--- start of Given data ---
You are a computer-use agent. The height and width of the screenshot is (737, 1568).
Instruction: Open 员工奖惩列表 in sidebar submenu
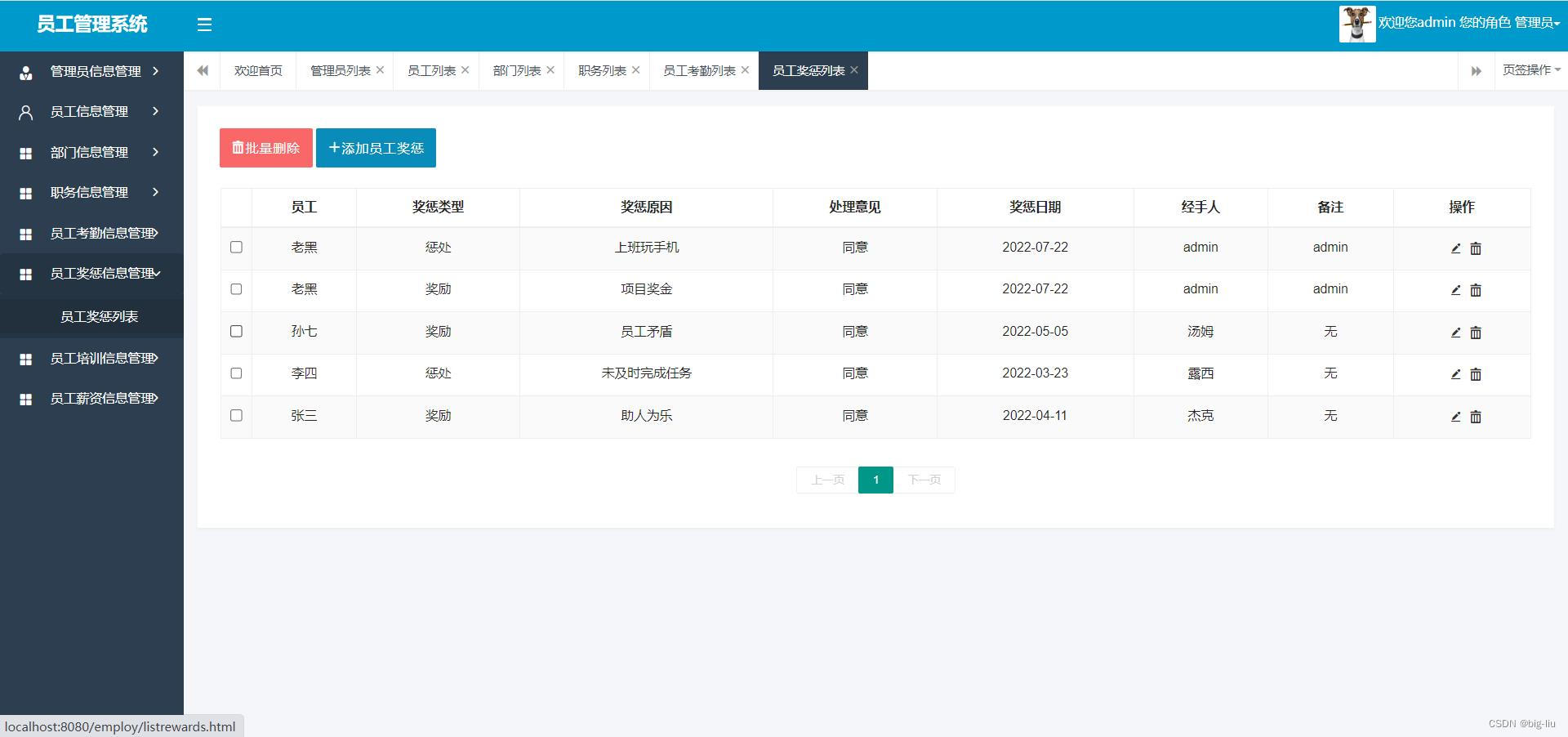point(99,317)
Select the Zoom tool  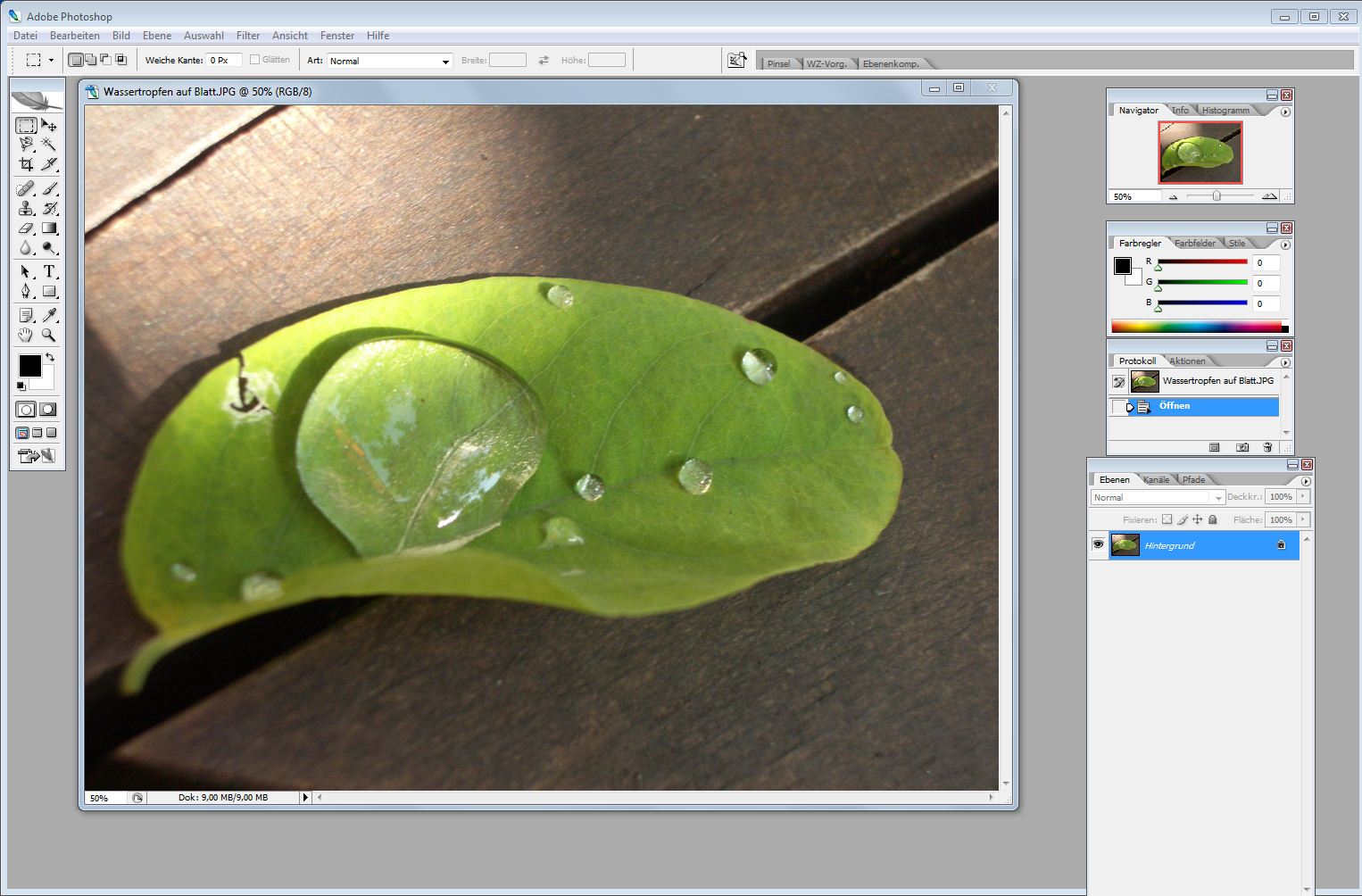[50, 335]
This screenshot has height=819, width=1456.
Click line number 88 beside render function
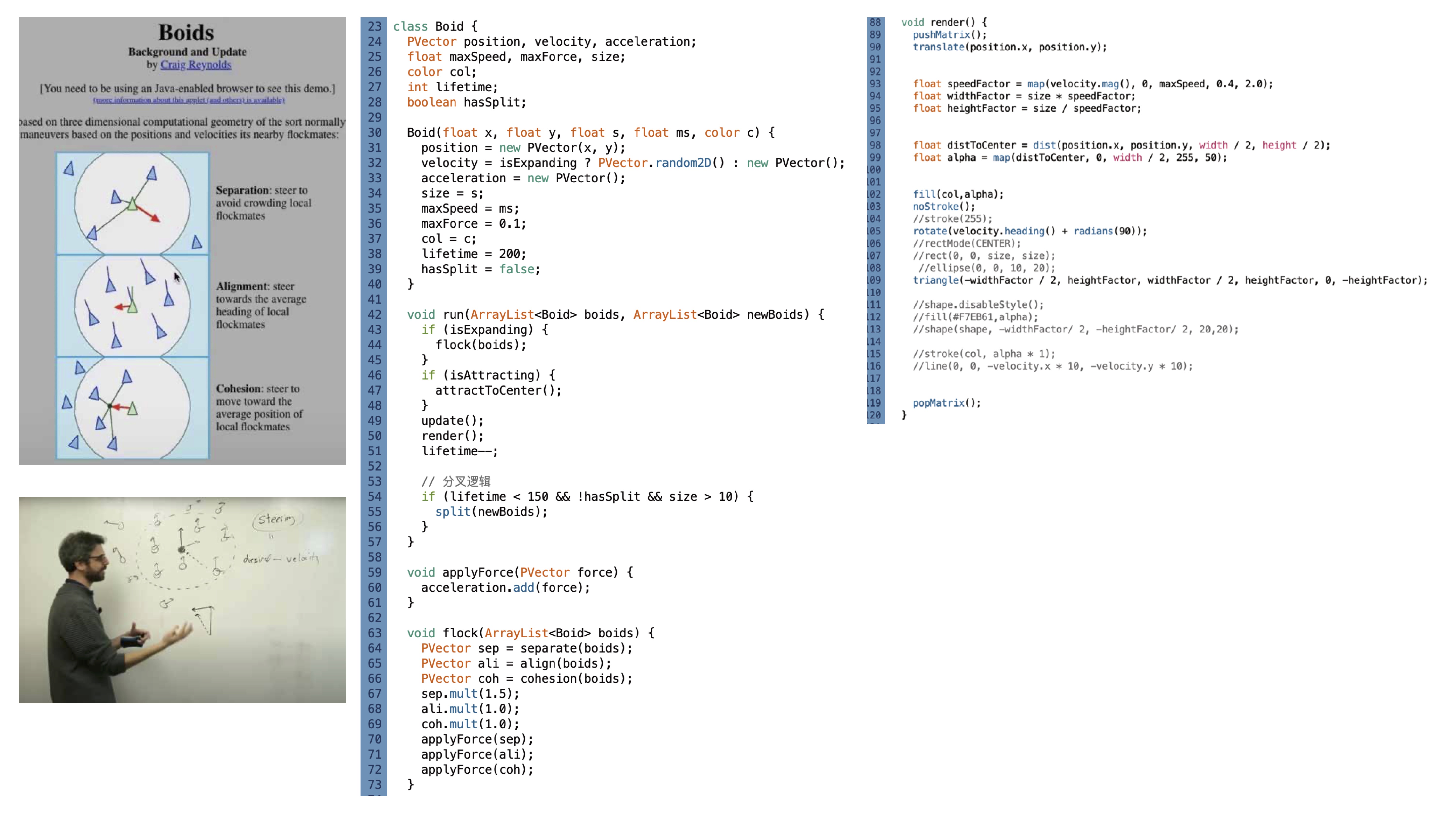(875, 23)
--- end of Given data ---
Task details = Pull out each line of the records above that contains the word "screenshot".

Solution for this exercise =
You are a computer-use agent. The height and width of the screenshot is (737, 1568).
This screenshot has height=819, width=1456.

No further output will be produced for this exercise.